Trump administration blasts CBO ahead of critical report this week
Trump, White House aides, and Republican allies in Congress are in full-blown sales-pitch mode trying to promote the GOP plan to repeal and replace President Obama’s signature legislative achievement. The new bill is already facing pushback, and not just from Democrats. Democrats have been known to argue with the CBO as well: Obama’s White House challenged the agency’s 2014 assessment that an increase in the minimum wage would reduce jobs.
The meeting, held with a group of Americans who had been hurt by the increasing costs of Obamacare, comes as Trump and Republicans try to build support for the AHCA after early criticisms from across the political spectrum.
Conservative Republicans however say the bill drafted by House leaders is too expensive, and too much like the Democratic bill it aims to replace.
One of the participants in the listening session was Brittany Ivey of Georgia, who said her insurance premiums started at $650 per month in 2009 for her family of four, “but from 2009 to 2015, [it] went up 102%”.
A report by the Commonwealth Fund nonpartisan foundation said the CBO was “reasonably accurate” in its forecast of how Obamacare would impact insurance coverage rates and the costs of providing subsidies to consumers in its first five years.
“Nobody will be worse off financially in the process that we’re going through”, Price said in an interview aired Sunday on NBC’s “Meet the Press”. He said the House Ways and Means and Energy and Commerce Committees should have waited for the CBO score before advancing the legislation last week. “If you’re looking to the CBO for accuracy, you’re looking in the wrong place”, White House spokesman Sean Spicer inveighed.

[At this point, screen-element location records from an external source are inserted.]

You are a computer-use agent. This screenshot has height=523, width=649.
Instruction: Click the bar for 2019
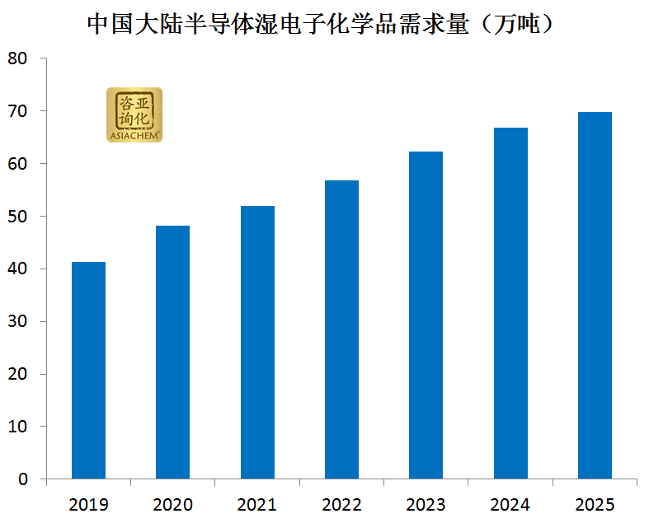(88, 370)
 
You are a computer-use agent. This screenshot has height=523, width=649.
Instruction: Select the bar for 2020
(172, 352)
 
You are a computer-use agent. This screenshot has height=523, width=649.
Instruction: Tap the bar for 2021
(257, 342)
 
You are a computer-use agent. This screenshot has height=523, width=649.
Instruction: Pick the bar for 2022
(341, 329)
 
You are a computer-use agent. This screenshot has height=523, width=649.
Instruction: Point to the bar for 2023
(426, 315)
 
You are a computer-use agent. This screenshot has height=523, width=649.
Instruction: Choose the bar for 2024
(510, 303)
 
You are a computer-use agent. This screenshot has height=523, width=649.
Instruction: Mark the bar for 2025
(595, 295)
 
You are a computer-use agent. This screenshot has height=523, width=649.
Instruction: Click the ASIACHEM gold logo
(134, 114)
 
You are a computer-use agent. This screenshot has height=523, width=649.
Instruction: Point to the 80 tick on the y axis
(18, 58)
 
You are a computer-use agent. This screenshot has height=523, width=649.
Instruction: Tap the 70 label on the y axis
(18, 111)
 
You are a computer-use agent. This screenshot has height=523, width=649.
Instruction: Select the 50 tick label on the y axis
(18, 217)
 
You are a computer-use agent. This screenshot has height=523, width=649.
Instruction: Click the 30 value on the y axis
(18, 321)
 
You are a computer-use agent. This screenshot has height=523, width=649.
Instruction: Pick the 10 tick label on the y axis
(18, 427)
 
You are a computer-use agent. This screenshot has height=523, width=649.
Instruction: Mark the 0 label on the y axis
(23, 479)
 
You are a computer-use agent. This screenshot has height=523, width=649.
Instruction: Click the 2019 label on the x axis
(88, 504)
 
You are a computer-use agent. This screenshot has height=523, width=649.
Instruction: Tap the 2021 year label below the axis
(257, 504)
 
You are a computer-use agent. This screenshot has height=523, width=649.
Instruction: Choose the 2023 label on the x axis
(426, 504)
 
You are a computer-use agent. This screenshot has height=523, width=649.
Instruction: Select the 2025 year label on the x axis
(595, 504)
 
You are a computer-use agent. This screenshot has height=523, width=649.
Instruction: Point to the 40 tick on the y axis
(18, 269)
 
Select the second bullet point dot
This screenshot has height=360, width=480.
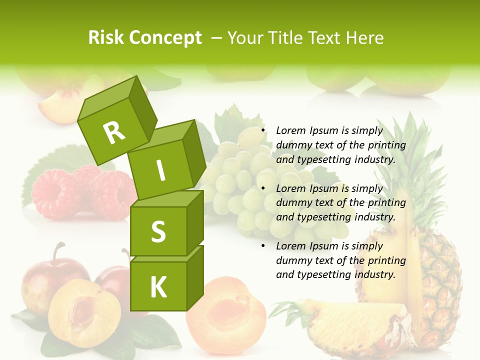tap(262, 188)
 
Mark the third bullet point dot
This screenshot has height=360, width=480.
tap(262, 246)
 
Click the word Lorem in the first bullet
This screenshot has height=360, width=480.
tap(290, 130)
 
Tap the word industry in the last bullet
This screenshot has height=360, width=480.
tap(375, 274)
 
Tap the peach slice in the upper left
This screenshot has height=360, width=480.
tap(55, 102)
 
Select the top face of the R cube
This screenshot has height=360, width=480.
tap(108, 98)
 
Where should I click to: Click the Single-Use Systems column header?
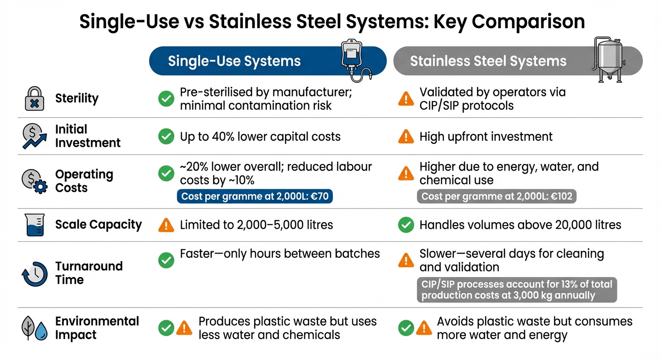[x=234, y=61]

Previous administrations, as well as many lawmakers on both sides of the aisle, consider the CBO as a neutral arbiter. The CBO’s current director, Keith Hall, was appointed by Republicans in 2015. The nonpartisan report will include an estimate of the law’s cost and statistics on how many Americans will lose coverage under the new plan.
Republicans have pushed back on those charges, but they released their bill only after restricting access to it, and roughly 40 hours before their markups started, and before there was a CBO score.

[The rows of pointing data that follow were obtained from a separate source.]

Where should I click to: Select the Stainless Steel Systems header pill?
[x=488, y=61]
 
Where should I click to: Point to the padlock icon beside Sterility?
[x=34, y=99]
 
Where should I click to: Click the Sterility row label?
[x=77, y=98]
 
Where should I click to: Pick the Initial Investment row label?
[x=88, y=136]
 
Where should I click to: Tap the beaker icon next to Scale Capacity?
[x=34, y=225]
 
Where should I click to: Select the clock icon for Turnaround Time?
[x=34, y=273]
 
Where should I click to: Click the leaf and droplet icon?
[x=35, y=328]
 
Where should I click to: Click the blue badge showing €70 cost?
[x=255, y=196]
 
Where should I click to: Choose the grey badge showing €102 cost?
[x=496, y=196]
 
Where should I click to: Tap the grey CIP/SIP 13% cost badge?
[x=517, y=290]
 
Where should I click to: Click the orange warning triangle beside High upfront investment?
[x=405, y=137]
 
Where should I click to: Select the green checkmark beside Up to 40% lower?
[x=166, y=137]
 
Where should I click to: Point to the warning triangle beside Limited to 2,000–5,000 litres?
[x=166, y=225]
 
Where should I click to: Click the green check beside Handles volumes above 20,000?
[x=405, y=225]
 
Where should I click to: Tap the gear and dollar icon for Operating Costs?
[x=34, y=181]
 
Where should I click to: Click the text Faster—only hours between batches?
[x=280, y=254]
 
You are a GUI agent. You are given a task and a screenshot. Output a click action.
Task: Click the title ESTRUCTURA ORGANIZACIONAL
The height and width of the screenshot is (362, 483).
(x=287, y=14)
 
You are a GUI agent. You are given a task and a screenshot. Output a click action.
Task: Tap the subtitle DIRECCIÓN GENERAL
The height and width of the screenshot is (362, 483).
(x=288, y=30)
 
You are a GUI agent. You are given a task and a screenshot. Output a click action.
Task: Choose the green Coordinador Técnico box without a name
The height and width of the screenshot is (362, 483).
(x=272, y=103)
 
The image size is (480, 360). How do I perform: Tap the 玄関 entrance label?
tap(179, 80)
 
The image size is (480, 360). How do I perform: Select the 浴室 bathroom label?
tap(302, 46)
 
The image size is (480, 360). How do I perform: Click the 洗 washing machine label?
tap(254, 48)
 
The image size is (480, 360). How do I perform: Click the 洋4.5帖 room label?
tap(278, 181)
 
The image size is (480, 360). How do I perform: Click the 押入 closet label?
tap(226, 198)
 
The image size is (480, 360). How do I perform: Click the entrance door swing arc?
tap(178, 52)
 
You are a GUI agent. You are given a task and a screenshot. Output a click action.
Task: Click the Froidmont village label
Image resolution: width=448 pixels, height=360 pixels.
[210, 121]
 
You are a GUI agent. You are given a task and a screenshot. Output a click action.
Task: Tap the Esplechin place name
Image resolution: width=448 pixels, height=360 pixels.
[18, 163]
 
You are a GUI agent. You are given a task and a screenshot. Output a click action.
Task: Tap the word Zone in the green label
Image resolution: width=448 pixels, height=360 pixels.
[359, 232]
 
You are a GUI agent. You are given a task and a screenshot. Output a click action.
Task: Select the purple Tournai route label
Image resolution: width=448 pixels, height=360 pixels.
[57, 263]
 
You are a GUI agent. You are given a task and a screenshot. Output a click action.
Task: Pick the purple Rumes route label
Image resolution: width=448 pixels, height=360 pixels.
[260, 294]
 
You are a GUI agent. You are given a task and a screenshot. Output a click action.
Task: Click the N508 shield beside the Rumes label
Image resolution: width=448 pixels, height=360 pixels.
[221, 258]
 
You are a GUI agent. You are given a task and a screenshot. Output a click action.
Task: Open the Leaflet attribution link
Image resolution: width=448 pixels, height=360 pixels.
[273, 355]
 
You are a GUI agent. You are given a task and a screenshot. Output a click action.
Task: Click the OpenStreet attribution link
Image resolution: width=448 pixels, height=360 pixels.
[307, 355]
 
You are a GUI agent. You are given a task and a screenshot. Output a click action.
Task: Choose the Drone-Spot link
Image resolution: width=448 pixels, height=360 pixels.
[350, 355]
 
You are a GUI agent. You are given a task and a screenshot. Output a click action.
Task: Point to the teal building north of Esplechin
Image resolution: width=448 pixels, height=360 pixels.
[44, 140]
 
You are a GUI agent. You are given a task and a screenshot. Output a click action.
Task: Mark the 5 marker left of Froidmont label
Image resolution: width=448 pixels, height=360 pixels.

In recent weeks, Trump administration officials and Republican lawmakers have criticized what they said were overly optimistic estimates from the CBO of the number of Americans who would sign up for health insurance on government-run exchanges. Price on Sunday rejected one estimate of 15 million people losing coverage. He said people will have choices as they select the kind of coverage they want as opposed to what the government forces them to buy.

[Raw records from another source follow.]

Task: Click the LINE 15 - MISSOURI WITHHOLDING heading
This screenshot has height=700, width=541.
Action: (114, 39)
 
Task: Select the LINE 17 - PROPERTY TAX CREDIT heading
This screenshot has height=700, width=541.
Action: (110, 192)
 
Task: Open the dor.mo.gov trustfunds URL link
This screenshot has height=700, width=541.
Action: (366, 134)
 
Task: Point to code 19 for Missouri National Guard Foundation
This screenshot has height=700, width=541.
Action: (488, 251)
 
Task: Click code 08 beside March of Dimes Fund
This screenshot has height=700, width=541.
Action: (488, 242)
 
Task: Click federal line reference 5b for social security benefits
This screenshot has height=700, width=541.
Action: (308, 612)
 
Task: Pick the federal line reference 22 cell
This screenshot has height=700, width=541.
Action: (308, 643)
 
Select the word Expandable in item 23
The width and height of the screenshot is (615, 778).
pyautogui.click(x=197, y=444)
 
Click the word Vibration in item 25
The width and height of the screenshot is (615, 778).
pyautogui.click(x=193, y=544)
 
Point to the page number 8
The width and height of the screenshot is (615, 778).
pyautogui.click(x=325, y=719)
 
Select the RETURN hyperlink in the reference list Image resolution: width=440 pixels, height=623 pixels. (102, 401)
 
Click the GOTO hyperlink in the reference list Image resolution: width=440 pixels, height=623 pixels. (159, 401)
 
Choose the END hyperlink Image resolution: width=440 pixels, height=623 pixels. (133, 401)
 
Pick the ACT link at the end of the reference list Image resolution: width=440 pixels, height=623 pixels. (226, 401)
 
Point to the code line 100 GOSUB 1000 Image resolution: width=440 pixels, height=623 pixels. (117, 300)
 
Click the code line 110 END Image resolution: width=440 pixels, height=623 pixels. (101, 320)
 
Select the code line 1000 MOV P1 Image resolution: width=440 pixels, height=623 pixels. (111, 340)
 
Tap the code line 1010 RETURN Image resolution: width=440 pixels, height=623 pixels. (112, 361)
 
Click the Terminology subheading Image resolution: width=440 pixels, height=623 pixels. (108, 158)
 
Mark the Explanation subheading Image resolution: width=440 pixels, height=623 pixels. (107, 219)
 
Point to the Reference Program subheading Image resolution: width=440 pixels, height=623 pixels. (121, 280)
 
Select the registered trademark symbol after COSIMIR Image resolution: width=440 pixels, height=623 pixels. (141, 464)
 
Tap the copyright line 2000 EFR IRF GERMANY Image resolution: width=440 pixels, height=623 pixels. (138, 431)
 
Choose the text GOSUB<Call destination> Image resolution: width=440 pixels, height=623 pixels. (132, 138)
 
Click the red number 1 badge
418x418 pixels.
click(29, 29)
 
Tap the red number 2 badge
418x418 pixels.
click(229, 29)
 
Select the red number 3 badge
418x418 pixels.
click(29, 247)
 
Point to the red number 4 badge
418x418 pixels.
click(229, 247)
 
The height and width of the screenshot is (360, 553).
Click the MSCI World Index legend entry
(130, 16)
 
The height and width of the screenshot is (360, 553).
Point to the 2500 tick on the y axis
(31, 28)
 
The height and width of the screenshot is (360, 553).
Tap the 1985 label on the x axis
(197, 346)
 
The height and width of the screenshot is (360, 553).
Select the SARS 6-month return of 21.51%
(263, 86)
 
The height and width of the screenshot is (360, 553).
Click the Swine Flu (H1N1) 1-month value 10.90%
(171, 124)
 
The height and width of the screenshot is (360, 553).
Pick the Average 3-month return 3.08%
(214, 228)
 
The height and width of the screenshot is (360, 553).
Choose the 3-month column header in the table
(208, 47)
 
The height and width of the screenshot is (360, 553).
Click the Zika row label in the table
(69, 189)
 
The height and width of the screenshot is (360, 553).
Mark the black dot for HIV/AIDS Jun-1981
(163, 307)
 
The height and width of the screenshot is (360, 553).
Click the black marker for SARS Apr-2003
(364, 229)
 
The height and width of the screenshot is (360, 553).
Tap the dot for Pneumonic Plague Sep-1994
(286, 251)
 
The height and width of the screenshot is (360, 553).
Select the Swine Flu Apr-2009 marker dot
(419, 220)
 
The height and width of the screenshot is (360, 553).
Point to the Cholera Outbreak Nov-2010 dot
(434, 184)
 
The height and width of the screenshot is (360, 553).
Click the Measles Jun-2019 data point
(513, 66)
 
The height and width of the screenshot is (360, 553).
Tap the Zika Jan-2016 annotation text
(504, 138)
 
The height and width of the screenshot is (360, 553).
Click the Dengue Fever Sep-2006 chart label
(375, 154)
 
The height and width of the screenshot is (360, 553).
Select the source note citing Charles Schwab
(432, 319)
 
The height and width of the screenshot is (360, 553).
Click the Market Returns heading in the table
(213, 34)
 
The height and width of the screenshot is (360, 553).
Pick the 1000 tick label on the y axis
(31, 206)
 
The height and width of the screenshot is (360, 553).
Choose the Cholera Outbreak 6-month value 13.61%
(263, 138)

House Speaker Paul Ryan said he fully expects the CBO analysis to find less coverage since the GOP plan eliminates the government requirement to be insured. House conservatives vowed to block the bill as “Obamacare Lite” unless there are more restrictions, even as a Republican, Sen. They claim the plan will provide Americans with better coverage, even though several organisations have predicted that many people, especially supporters of Mr Trump, are likely to suffer.